Soral et la désinformation

C’est très troublant, ce sentiment : vous venez d’assister à une conférence, et de retour à la maison, vous lisez sur le web qu’elle n’a en fait jamais existé.

Retour sur les faits. Gilad Atzmon et Alain Soral étaient attendus hier soir à Lyon – dans un espace jusqu’au dernier moment tenu secret – pour une conférence intitulée  « Les Juifs et les autres ». Avec un titre pareil, le Crif se devait de se dresser sur ses ergots et de demander son annulation. Aussitôt, le préfet Jean-François Carenco se fend d’un communiqué dans lequel il annonce qu’ « au nom de la République », l’événement sera surveillé. Il s’indigne «de la tenue d'une telle manifestation, au titre raciste par nature puisqu'il oppose des hommes et des femmes entre eux, et dont le principal animateur Alain Soral attise régulièrement les haines qui rongent la République ». Prévue initialement dans une salle de Lyon 5eme (lire détail ICI), nous apprenons, mon épouse, deux amis et moi, qu’elle se déroulera finalement à Meyzieu.

Nous voici donc en route pour la zone péri-lyonnaise, au-delà du boulevard Laurent Bonnevay, à louvoyer entre des hangars, des réverbères, des ronds-points et des champs. Nous traversons Décines (où j’ai quelques souvenirs douloureux). Il est environ 18h30. Le ciel assombri se met à pisser, d’abord goutte à goutte. Bientôt des trombes d’eau surprennent la file de gens calmes qui attendent devant un perron. Sous les parapluies s’engagent des conversations, et je peux apprécier à la fois  la variété et la patience du public venu jusqu’ici. Il faut passer par une fouille des poches avant d’entrer dans la salle qui est très vite emplie.

Très étrange sentiment, en parcourant des yeux cette assemblée où se côtoient ceux que partout ailleurs on oppose avec une virulence qui frôle à certains moments l’hystérie. Ce pourrait être une salle de classe. Règne ici quelque chose qui pourrait s’appeler la paix des banlieues, entre l’agora et le café juste en face du supermarché. Que cette modeste réunion (500 personnes tout au plus) soit placée soudainement au cœur d’une telle effervescence médiatique et policière en France me laisse songeur. Que sommes-nous devenus ? Des amalgames, même, des sous-entendus nauséeux soulevés avec la tuerie de Bruxelles et les agressions antisémites de Créteil. Où sommes-nous ? Encore en France, dans le pays de la libre contradiction ? 
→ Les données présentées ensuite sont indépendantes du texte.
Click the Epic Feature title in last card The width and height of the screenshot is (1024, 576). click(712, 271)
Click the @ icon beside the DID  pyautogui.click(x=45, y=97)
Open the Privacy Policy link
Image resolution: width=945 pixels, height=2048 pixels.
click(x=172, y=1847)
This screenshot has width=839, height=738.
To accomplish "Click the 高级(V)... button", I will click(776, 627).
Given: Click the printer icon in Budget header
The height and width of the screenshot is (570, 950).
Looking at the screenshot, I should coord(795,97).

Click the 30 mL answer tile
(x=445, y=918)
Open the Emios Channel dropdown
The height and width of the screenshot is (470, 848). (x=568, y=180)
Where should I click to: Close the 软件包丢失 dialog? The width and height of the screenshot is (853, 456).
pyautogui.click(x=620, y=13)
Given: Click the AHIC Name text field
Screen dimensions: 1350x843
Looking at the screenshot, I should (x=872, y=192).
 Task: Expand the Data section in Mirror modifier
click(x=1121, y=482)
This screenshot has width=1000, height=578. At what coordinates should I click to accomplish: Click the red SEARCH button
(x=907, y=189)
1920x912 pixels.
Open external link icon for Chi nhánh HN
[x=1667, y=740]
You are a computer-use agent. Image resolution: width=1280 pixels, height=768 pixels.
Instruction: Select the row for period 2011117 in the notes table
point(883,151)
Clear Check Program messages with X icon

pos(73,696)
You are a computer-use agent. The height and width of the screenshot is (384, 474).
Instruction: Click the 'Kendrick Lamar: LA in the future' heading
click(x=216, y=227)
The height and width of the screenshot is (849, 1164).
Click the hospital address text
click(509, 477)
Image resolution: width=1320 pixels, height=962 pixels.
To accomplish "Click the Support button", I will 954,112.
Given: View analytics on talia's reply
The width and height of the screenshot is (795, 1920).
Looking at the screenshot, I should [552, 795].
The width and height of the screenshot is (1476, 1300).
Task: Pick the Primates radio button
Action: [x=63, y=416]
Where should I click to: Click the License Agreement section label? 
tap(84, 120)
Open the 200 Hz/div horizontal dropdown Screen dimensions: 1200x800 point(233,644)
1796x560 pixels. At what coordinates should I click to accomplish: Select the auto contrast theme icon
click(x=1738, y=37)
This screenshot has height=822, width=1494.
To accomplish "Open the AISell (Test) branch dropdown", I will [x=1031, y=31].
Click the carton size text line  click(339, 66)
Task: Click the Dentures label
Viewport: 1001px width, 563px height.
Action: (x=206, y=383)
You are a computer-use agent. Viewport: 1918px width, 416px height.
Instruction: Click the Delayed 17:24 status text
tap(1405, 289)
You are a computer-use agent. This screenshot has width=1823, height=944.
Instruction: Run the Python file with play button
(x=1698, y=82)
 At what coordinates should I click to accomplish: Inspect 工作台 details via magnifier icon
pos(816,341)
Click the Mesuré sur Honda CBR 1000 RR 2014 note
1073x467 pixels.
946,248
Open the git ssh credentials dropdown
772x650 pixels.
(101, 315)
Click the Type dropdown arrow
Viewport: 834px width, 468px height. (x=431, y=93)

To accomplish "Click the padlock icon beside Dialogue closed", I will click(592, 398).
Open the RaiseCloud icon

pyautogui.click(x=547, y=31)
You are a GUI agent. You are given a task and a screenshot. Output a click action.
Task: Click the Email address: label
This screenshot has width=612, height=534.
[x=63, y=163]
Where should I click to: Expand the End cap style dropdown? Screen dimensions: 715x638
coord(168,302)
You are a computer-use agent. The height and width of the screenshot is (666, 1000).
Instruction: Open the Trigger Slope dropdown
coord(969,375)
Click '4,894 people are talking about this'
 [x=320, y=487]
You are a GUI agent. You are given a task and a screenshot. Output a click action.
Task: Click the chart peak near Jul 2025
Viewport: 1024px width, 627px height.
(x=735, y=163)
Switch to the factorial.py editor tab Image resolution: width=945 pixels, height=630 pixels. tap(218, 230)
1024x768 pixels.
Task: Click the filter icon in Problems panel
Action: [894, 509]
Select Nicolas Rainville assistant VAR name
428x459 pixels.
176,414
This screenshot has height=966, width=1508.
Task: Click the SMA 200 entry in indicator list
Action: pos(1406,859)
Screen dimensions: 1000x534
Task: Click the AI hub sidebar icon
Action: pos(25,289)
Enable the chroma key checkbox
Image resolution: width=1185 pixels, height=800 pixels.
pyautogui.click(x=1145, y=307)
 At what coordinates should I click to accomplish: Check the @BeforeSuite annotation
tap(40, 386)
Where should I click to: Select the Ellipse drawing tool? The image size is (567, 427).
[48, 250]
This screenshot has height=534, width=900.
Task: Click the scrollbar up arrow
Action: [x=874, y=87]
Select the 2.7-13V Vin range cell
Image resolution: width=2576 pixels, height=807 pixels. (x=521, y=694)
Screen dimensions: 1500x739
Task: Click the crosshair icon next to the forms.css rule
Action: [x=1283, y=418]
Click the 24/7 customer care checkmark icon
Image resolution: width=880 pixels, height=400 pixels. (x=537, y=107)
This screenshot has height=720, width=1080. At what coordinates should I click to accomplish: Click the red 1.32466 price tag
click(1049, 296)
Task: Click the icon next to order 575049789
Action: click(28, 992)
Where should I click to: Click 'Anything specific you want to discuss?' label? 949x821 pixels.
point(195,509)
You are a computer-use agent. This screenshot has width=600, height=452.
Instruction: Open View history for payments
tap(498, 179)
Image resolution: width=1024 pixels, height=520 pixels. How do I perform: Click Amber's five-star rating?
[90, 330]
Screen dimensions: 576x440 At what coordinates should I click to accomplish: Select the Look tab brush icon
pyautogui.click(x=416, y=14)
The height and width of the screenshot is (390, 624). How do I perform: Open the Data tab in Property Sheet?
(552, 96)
La conférence de Gilad Atzmon porte – si je devais la résumer en une phrase – sur la formation comparée des élites depuis les temps médiévaux, dans la Diaspora et dans les nations (ce qui explique le fameux et les autres ). Il appuie sa démonstration sur des courbes de Gauss, pour mieux définir ce que la formation des élites juives a eu d’exceptionnel et de radicalement original par rapport à d’autres cultures. Il en vient à expliquer les ressorts du rapport de domination de l’élite juive, à la fois sur les juifs des ghettos, et sur le reste des élites mondiales, à partir de la fin du XIXème siècle. Rien d’insultant, de discriminant, ni d’antisémite. Soral intervient alors pour parler « des autres », et le débat se déplace inévitablement sur ce prolétariat moderne, dans lequel ceux qu’on appelle français de souche et ceux qu’on appelle beurs partagent et partageront encore longtemps les mêmes tours, les mêmes stades et les mêmes bancs d’école. Et sur le pouvoir des pratiques individuelles du logos, seul à même de réconcilier, au-delà des propagandes gouvernementales et des intérêts des classes dominantes, ceux dont l’intérêt bien compris serait malgré tout de s’unir.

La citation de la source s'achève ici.